(Work order): Word for word, print every entry below.

= = = = = = =

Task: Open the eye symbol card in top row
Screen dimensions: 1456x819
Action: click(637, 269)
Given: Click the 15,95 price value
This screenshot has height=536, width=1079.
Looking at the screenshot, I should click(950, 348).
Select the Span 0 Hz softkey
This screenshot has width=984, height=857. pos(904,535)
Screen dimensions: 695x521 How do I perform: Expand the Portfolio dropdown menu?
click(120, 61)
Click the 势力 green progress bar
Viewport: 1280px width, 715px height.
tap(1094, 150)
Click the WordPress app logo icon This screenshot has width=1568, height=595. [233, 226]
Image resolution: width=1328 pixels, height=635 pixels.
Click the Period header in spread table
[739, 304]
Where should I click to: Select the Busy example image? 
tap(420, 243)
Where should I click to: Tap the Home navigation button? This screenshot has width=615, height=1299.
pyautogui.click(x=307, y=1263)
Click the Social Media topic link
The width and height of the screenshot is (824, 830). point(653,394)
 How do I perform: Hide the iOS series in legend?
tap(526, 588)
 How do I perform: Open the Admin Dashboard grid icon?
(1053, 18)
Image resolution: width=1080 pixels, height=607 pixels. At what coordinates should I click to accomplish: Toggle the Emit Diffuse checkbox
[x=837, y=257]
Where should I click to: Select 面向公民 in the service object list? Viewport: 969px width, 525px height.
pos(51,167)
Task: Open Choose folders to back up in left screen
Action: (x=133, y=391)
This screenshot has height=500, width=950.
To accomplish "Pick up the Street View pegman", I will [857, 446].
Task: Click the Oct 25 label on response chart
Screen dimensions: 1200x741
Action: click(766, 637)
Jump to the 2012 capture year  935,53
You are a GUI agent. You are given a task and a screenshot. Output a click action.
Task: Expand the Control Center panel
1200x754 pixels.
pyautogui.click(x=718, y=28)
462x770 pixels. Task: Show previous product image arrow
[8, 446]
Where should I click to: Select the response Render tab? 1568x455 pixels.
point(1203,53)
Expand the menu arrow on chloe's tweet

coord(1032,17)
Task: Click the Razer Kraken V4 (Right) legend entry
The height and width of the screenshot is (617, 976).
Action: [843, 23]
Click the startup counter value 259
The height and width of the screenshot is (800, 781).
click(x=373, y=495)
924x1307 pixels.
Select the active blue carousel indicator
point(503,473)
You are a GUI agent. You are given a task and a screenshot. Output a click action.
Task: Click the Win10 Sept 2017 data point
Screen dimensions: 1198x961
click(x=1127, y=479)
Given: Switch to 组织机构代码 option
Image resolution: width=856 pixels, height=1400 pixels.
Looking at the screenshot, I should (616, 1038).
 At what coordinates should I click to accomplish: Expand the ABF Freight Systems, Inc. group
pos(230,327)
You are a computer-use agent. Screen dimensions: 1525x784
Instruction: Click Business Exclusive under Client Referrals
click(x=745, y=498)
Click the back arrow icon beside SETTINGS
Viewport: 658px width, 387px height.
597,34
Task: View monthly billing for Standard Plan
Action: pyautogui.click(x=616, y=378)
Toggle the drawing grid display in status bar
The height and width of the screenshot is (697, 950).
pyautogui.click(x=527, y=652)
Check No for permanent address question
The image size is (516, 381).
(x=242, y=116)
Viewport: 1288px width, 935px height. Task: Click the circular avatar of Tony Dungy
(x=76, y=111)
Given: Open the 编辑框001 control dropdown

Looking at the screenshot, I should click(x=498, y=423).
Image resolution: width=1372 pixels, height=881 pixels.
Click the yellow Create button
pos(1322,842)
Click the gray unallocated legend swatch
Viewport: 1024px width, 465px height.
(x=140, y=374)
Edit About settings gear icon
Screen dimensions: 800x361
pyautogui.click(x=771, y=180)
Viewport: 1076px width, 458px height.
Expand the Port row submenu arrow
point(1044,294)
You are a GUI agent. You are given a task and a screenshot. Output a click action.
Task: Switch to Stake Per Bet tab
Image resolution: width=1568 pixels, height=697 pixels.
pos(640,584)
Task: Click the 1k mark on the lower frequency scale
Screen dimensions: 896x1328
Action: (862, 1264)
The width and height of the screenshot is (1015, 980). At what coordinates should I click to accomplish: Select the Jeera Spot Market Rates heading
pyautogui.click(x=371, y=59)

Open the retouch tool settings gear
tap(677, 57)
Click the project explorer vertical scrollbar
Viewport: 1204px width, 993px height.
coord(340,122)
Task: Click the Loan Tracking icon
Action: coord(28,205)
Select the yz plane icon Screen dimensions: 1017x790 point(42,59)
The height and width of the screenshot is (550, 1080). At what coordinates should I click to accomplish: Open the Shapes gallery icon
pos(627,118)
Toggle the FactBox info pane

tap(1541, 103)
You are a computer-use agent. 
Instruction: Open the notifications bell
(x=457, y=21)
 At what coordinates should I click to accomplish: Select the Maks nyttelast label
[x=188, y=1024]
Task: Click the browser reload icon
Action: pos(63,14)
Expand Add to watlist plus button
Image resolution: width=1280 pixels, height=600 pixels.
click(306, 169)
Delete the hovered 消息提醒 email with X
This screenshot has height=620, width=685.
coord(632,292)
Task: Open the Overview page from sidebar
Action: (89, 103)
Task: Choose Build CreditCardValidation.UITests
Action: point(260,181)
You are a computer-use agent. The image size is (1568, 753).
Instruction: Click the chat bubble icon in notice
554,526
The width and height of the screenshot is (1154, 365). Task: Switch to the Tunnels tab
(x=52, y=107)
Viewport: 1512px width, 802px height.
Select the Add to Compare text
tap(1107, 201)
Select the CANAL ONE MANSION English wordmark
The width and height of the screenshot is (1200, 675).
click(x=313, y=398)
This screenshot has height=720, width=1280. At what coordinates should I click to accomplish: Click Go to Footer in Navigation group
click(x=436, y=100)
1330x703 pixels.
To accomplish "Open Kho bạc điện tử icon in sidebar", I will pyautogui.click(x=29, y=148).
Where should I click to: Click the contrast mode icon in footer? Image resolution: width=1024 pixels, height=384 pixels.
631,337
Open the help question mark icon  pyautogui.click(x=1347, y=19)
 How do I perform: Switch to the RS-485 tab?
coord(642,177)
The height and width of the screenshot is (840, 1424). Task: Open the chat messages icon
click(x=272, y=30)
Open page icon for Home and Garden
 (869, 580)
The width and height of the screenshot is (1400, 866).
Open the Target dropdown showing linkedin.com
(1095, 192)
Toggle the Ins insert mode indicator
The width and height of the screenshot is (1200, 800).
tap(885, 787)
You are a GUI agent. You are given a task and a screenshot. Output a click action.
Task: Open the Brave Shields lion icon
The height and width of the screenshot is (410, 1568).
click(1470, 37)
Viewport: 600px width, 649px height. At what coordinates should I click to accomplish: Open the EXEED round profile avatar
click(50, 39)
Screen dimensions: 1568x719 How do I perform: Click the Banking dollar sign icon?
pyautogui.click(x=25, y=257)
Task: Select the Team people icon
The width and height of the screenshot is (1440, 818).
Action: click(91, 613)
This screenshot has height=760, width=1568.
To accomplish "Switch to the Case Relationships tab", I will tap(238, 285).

= = = = = = =

(Result of this task):
Task: Open the eye symbol card in top row
Screen dimensions: 1456x819
Action: click(637, 269)
Given: Click the 15,95 price value
This screenshot has height=536, width=1079.
Looking at the screenshot, I should click(950, 348).
Select the Span 0 Hz softkey
This screenshot has width=984, height=857. pos(904,535)
Screen dimensions: 695x521 How do I perform: Expand the Portfolio dropdown menu?
click(120, 61)
Click the 势力 green progress bar
Viewport: 1280px width, 715px height.
tap(1094, 150)
Click the WordPress app logo icon This screenshot has width=1568, height=595. [233, 226]
Image resolution: width=1328 pixels, height=635 pixels.
Click the Period header in spread table
[739, 304]
Where should I click to: Select the Busy example image? 
tap(420, 243)
Where should I click to: Tap the Home navigation button? This screenshot has width=615, height=1299.
pyautogui.click(x=307, y=1263)
Click the Social Media topic link
The width and height of the screenshot is (824, 830). point(653,394)
 How do I perform: Hide the iOS series in legend?
tap(526, 588)
 How do I perform: Open the Admin Dashboard grid icon?
(1053, 18)
Image resolution: width=1080 pixels, height=607 pixels. At what coordinates should I click to accomplish: Toggle the Emit Diffuse checkbox
[x=837, y=257]
Where should I click to: Select 面向公民 in the service object list? Viewport: 969px width, 525px height.
pos(51,167)
Task: Open Choose folders to back up in left screen
Action: (x=133, y=391)
This screenshot has height=500, width=950.
To accomplish "Pick up the Street View pegman", I will [857, 446].
Task: Click the Oct 25 label on response chart
Screen dimensions: 1200x741
Action: click(766, 637)
Jump to the 2012 capture year  935,53
You are a GUI agent. You are given a task and a screenshot. Output a click action.
Task: Expand the Control Center panel
1200x754 pixels.
pyautogui.click(x=718, y=28)
462x770 pixels. Task: Show previous product image arrow
[8, 446]
Where should I click to: Select the response Render tab? 1568x455 pixels.
point(1203,53)
Expand the menu arrow on chloe's tweet

coord(1032,17)
Task: Click the Razer Kraken V4 (Right) legend entry
The height and width of the screenshot is (617, 976).
Action: [843, 23]
Click the startup counter value 259
The height and width of the screenshot is (800, 781).
click(x=373, y=495)
924x1307 pixels.
Select the active blue carousel indicator
point(503,473)
You are a GUI agent. You are given a task and a screenshot. Output a click action.
Task: Click the Win10 Sept 2017 data point
Screen dimensions: 1198x961
click(x=1127, y=479)
Given: Switch to 组织机构代码 option
Image resolution: width=856 pixels, height=1400 pixels.
Looking at the screenshot, I should (616, 1038).
 At what coordinates should I click to accomplish: Expand the ABF Freight Systems, Inc. group
pos(230,327)
You are a computer-use agent. Screen dimensions: 1525x784
Instruction: Click Business Exclusive under Client Referrals
click(x=745, y=498)
Click the back arrow icon beside SETTINGS
Viewport: 658px width, 387px height.
597,34
Task: View monthly billing for Standard Plan
Action: pyautogui.click(x=616, y=378)
Toggle the drawing grid display in status bar
The height and width of the screenshot is (697, 950).
pyautogui.click(x=527, y=652)
Check No for permanent address question
The image size is (516, 381).
(x=242, y=116)
Viewport: 1288px width, 935px height. Task: Click the circular avatar of Tony Dungy
(x=76, y=111)
Given: Open the 编辑框001 control dropdown

Looking at the screenshot, I should click(x=498, y=423).
Image resolution: width=1372 pixels, height=881 pixels.
Click the yellow Create button
pos(1322,842)
Click the gray unallocated legend swatch
Viewport: 1024px width, 465px height.
(x=140, y=374)
Edit About settings gear icon
Screen dimensions: 800x361
pyautogui.click(x=771, y=180)
Viewport: 1076px width, 458px height.
Expand the Port row submenu arrow
point(1044,294)
You are a GUI agent. You are given a task and a screenshot. Output a click action.
Task: Switch to Stake Per Bet tab
Image resolution: width=1568 pixels, height=697 pixels.
pos(640,584)
Task: Click the 1k mark on the lower frequency scale
Screen dimensions: 896x1328
Action: (862, 1264)
The width and height of the screenshot is (1015, 980). At what coordinates should I click to accomplish: Select the Jeera Spot Market Rates heading
pyautogui.click(x=371, y=59)

Open the retouch tool settings gear
tap(677, 57)
Click the project explorer vertical scrollbar
Viewport: 1204px width, 993px height.
coord(340,122)
Task: Click the Loan Tracking icon
Action: coord(28,205)
Select the yz plane icon Screen dimensions: 1017x790 point(42,59)
The height and width of the screenshot is (550, 1080). At what coordinates should I click to accomplish: Open the Shapes gallery icon
pos(627,118)
Toggle the FactBox info pane

tap(1541, 103)
You are a computer-use agent. 
Instruction: Open the notifications bell
(x=457, y=21)
 At what coordinates should I click to accomplish: Select the Maks nyttelast label
[x=188, y=1024]
Task: Click the browser reload icon
Action: pos(63,14)
Expand Add to watlist plus button
Image resolution: width=1280 pixels, height=600 pixels.
click(306, 169)
Delete the hovered 消息提醒 email with X
This screenshot has height=620, width=685.
coord(632,292)
Task: Open the Overview page from sidebar
Action: (89, 103)
Task: Choose Build CreditCardValidation.UITests
Action: point(260,181)
You are a computer-use agent. The image size is (1568, 753).
Instruction: Click the chat bubble icon in notice
554,526
The width and height of the screenshot is (1154, 365). Task: Switch to the Tunnels tab
(x=52, y=107)
Viewport: 1512px width, 802px height.
Select the Add to Compare text
tap(1107, 201)
Select the CANAL ONE MANSION English wordmark
The width and height of the screenshot is (1200, 675).
click(x=313, y=398)
This screenshot has height=720, width=1280. At what coordinates should I click to accomplish: Click Go to Footer in Navigation group
click(x=436, y=100)
1330x703 pixels.
To accomplish "Open Kho bạc điện tử icon in sidebar", I will pyautogui.click(x=29, y=148).
Where should I click to: Click the contrast mode icon in footer? Image resolution: width=1024 pixels, height=384 pixels.
631,337
Open the help question mark icon  pyautogui.click(x=1347, y=19)
 How do I perform: Switch to the RS-485 tab?
coord(642,177)
The height and width of the screenshot is (840, 1424). Task: Open the chat messages icon
click(x=272, y=30)
Open page icon for Home and Garden
 (869, 580)
The width and height of the screenshot is (1400, 866).
Open the Target dropdown showing linkedin.com
(1095, 192)
Toggle the Ins insert mode indicator
The width and height of the screenshot is (1200, 800).
tap(885, 787)
You are a GUI agent. You are given a task and a screenshot. Output a click action.
Task: Open the Brave Shields lion icon
The height and width of the screenshot is (410, 1568).
click(1470, 37)
Viewport: 600px width, 649px height. At what coordinates should I click to accomplish: Open the EXEED round profile avatar
click(50, 39)
Screen dimensions: 1568x719 How do I perform: Click the Banking dollar sign icon?
pyautogui.click(x=25, y=257)
Task: Select the Team people icon
The width and height of the screenshot is (1440, 818).
Action: click(91, 613)
This screenshot has height=760, width=1568.
To accomplish "Switch to the Case Relationships tab", I will tap(238, 285).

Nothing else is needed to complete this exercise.